Mari kita bicara jujur. Banyak sekolah
menerima murid dari jalur afirmasi disabilitas tanpa pernah benar-benar
menyiapkan sistem pembelajaran inklusif. Tidak ada guru pendidikan khusus,
tidak ada media bantu belajar, tidak tersedia aksesibilitas fisik seperti ramp,
toilet ramah disabilitas, atau bahkan ruang relaksasi. Lebih jauh lagi, belum
ada Unit Layanan Disabilitas (ULD) yang bisa membantu sekolah melakukan asesmen
fungsional atau memberikan pendampingan.
Lalu bagaimana proses belajar itu bisa
berlangsung optimal?
Padahal menurut Permendikbudristek
Nomor 48 Tahun 2023, setiap satuan pendidikan yang sudah menerima peserta
didik disabilitas berkewajiban menyediakan akomodasi yang layak.
Artinya, sekolah harus melakukan penyesuaian dalam kurikulum, metode
pengajaran, penilaian, hingga layanan pendampingan. Tidak bisa lagi kita
menyamakan layanan bagi seluruh murid dengan standar yang seragam. Pendidikan
inklusif justru mengharuskan keberagaman dalam layanan, sesuai dengan kebutuhan
masing-masing peserta didik.
Sayangnya, sebagian besar sekolah masih
berjalan dengan paradigma lama: bahwa semua murid harus mengikuti kurikulum
yang sama, dengan metode dan kecepatan belajar yang sama. Akibatnya, murid
penyandang disabilitas rentan tertinggal. Mereka hadir, tapi tidak
sungguh-sungguh belajar. Mereka duduk di bangku kelas, tapi tidak sepenuhnya
terlibat dalam pembelajaran. Dan lebih parah lagi, mereka sering kali tidak
mendapatkan pengakuan atas potensi dan perjuangan yang mereka miliki.
Namun apakah sekolah patut disalahkan
sepenuhnya?
Tentu tidak. Kita harus adil. Banyak
sekolah memang tidak menolak murid disabilitas. Mereka justru berusaha membuka
pintu selebar-lebarnya demi menjalankan amanah pendidikan. Hanya saja, ketika
fasilitasi tidak kunjung datang dari pemerintah daerah, dan pelatihan tidak
kunjung menyapa para guru, maka niat baik itu berjalan sendirian. Tanpa
dukungan sistemik, sekolah tidak akan mampu berdiri sendiri dalam mewujudkan
pendidikan yang ramah disabilitas.
Masalah lain yang sering muncul adalah
ketiadaan data dan asesmen fungsional yang memadai. Sekolah kerap hanya
menerima surat keterangan dari dokter atau psikolog sebagai formalitas.

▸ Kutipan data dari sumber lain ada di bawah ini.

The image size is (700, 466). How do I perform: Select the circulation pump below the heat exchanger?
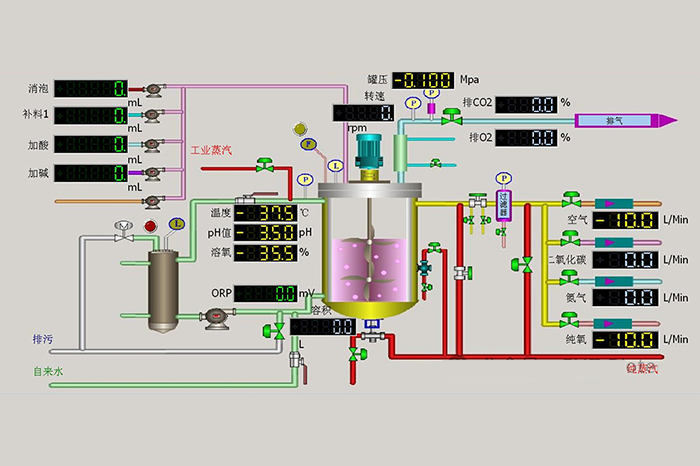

Padahal, untuk menentukan bentuk akomodasi yang layak, sekolah harus melakukan
asesmen mendalam bersama ULD, orang tua, dan murid itu sendiri. Tanpa proses
ini, pendidikan menjadi spekulasi: guru menebak, murid bertanya-tanya, dan
hasilnya pun jauh dari harapan.
Lantas, bagaimana solusinya?
Pertama, pemerintah daerah harus
bergerak cepat untuk memfasilitasi satuan pendidikan yang sudah menerima murid
penyandang disabilitas. Hal ini bisa dimulai dari memetakan sekolah-sekolah
yang membutuhkan pembentukan atau penguatan fungsi ULD. Tidak cukup hanya
menetapkan aturan. Pemerintah daerah juga harus menyediakan anggaran,
pelatihan, dan sarana pendukung secara konkret.
Kedua, satuan pendidikan perlu proaktif
membangun sinergi. Jika belum memiliki ULD, maka sekolah wajib mengakses
layanan ULD terdekat atau mengajukan permohonan fasilitasi. Pendidikan inklusif
tidak bisa berjalan dalam kesendirian. Ia membutuhkan jejaring, kolaborasi, dan
komitmen lintas sektor.
Ketiga, para pendidik harus diberikan
ruang untuk belajar. Pelatihan pendidikan inklusif seharusnya menjadi program
wajib dan berkelanjutan. Tidak bisa kita berharap guru mampu memodifikasi
kurikulum dan penilaian tanpa pembekalan yang memadai. Apalagi jika harus
berhadapan dengan berbagai ragam disabilitas seperti netra, rungu, grahita,
hingga kombinasi ganda.
Keempat, mari ubah cara pandang kita.
Murid penyandang disabilitas bukan beban, bukan pula objek belas kasihan.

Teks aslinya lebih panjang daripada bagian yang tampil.